|Start Page Number:||19|
|End Page Number:||33|
|Publication Date:||Aug 2017|
|Authors:||Bardossy M Gisela, Raghavan S|
|Keywords:||networks, combinatorial optimization, stochastic processes, simulation, facilities|
The sample average approximation (SAA) approach is a widely used technique, based on Monte‐Carlo simulation, often applied to large‐scale stochastic optimization problems. In this approach, a set of sample average problems with multiple copies of sampled scenarios are generated and solved exactly. In other words, there is an implicit assumption that the sample average problems are solvable to optimality.
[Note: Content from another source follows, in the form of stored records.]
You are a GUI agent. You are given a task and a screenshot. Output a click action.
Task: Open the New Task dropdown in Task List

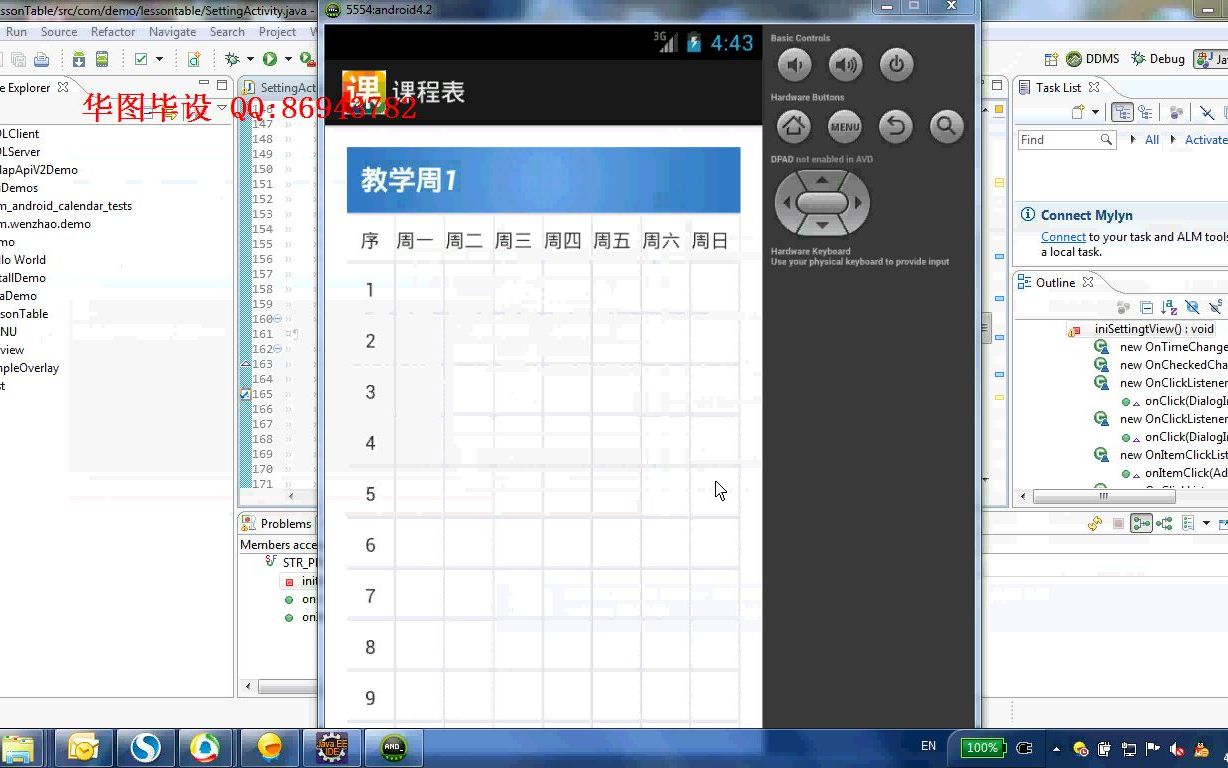point(1095,111)
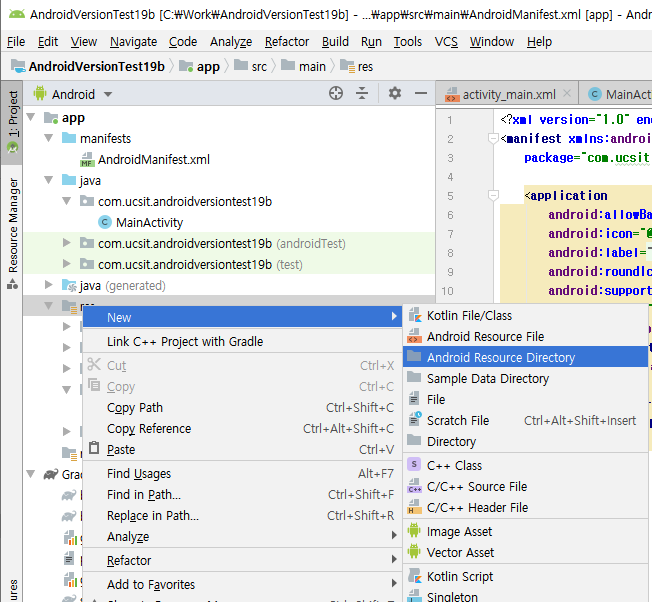Select Kotlin File/Class entry
This screenshot has width=652, height=602.
point(469,316)
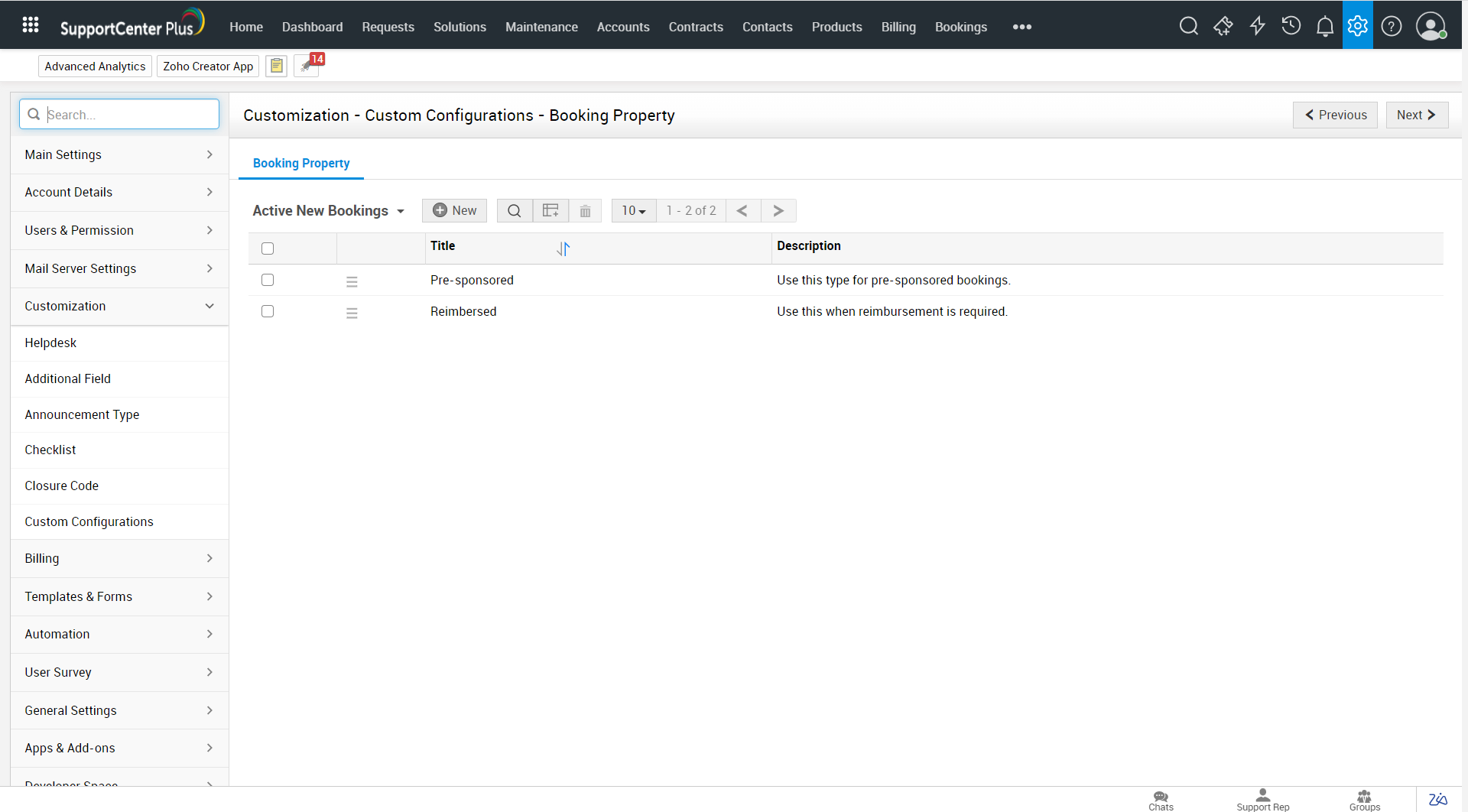This screenshot has width=1468, height=812.
Task: Click the delete trash icon
Action: [585, 211]
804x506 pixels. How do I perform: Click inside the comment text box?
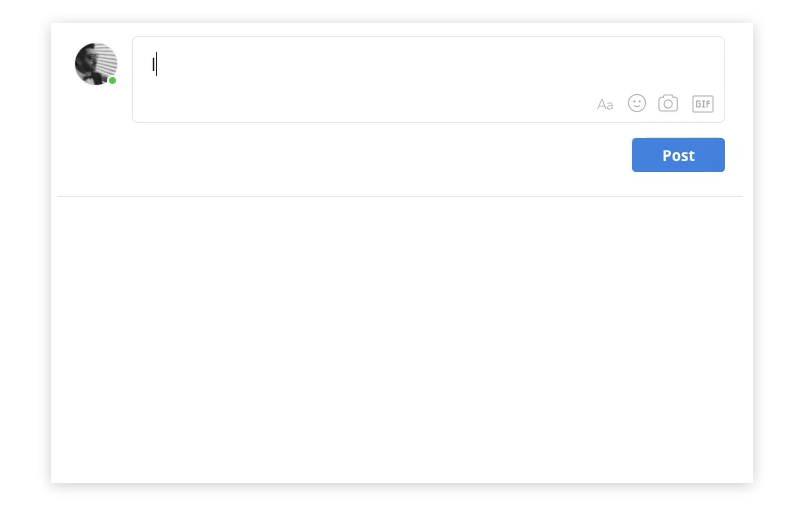pos(400,68)
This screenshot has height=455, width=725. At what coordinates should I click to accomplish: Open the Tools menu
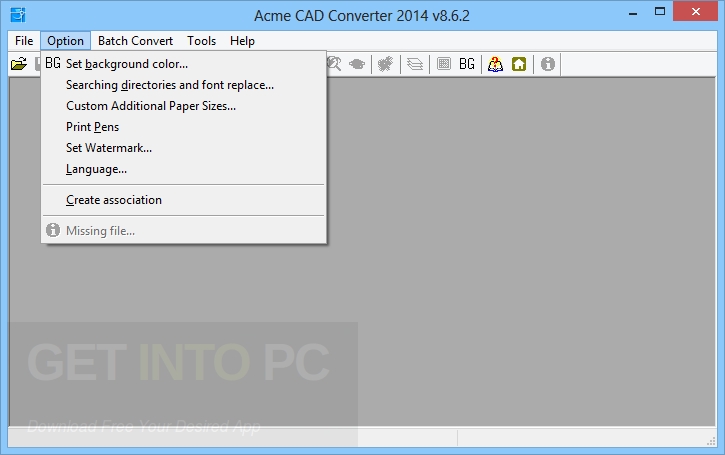[x=201, y=41]
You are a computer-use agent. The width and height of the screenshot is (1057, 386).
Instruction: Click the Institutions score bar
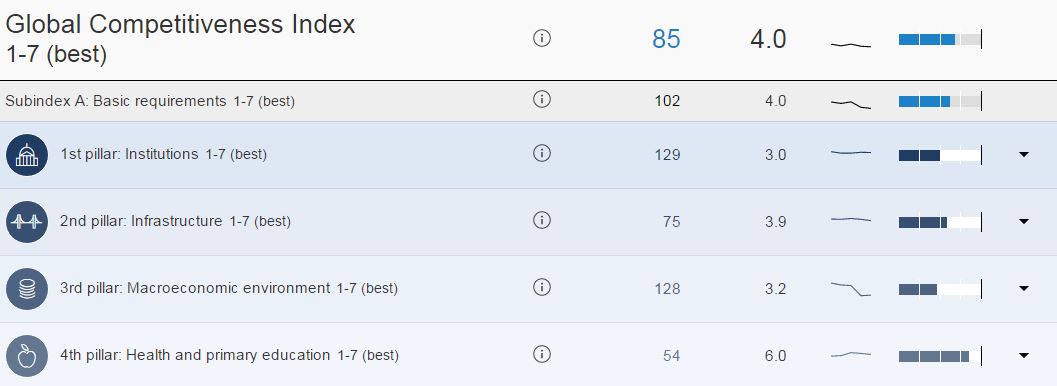[x=940, y=155]
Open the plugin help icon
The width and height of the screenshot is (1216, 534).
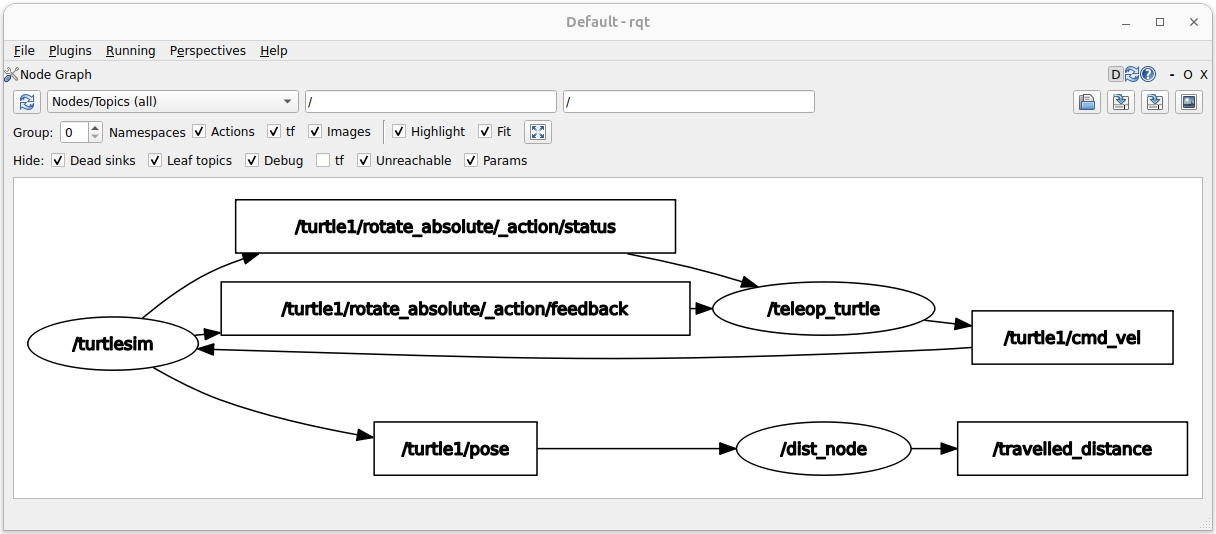[x=1148, y=74]
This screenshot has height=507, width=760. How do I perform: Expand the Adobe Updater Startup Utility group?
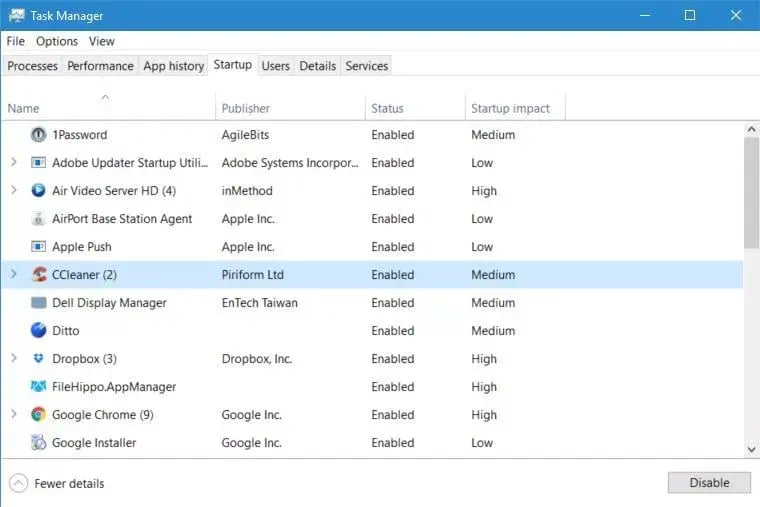click(14, 163)
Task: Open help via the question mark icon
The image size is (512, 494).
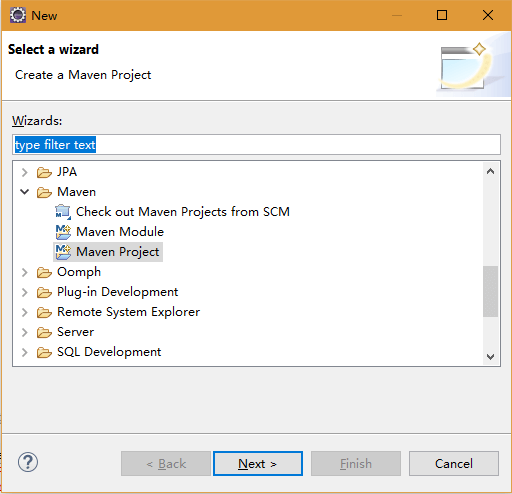Action: pyautogui.click(x=28, y=462)
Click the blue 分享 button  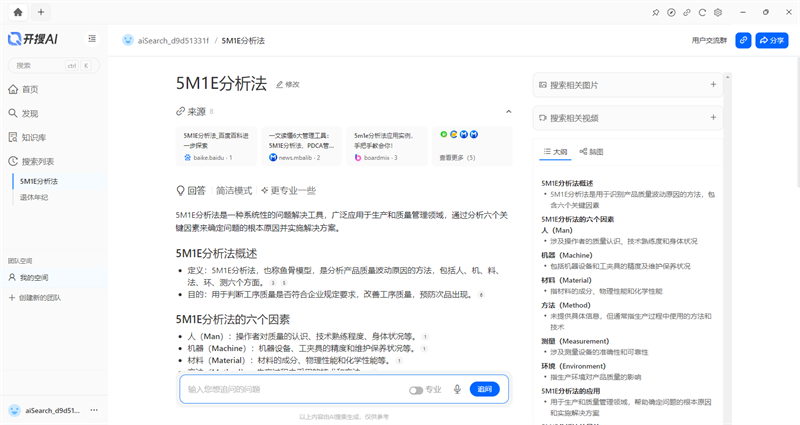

In some instances, however, the sample average problems might be NP‐hard problems, often difficult or impractical to solve to optimality. In this article, we broaden the scope of the SAA approach and show that even without solving the sample problems to optimality, by combining a heuristic and a lower bounding approach, high‐quality solutions with tight confidence bounds on the optimal solution value can be obtained. We demonstrate this ‘inexact SAA approach’ on two problems. First, we apply it to the Stochastic Connected Facility Location (SConFL) problem, the motivating application for this article, that arises in the design of telecommunications networks. As an additional application, we also use it for the Stochastic Uncapacitated Facility Location (SUFL) problem. Our computational results demonstrate the effectiveness of the inexact SAA approach.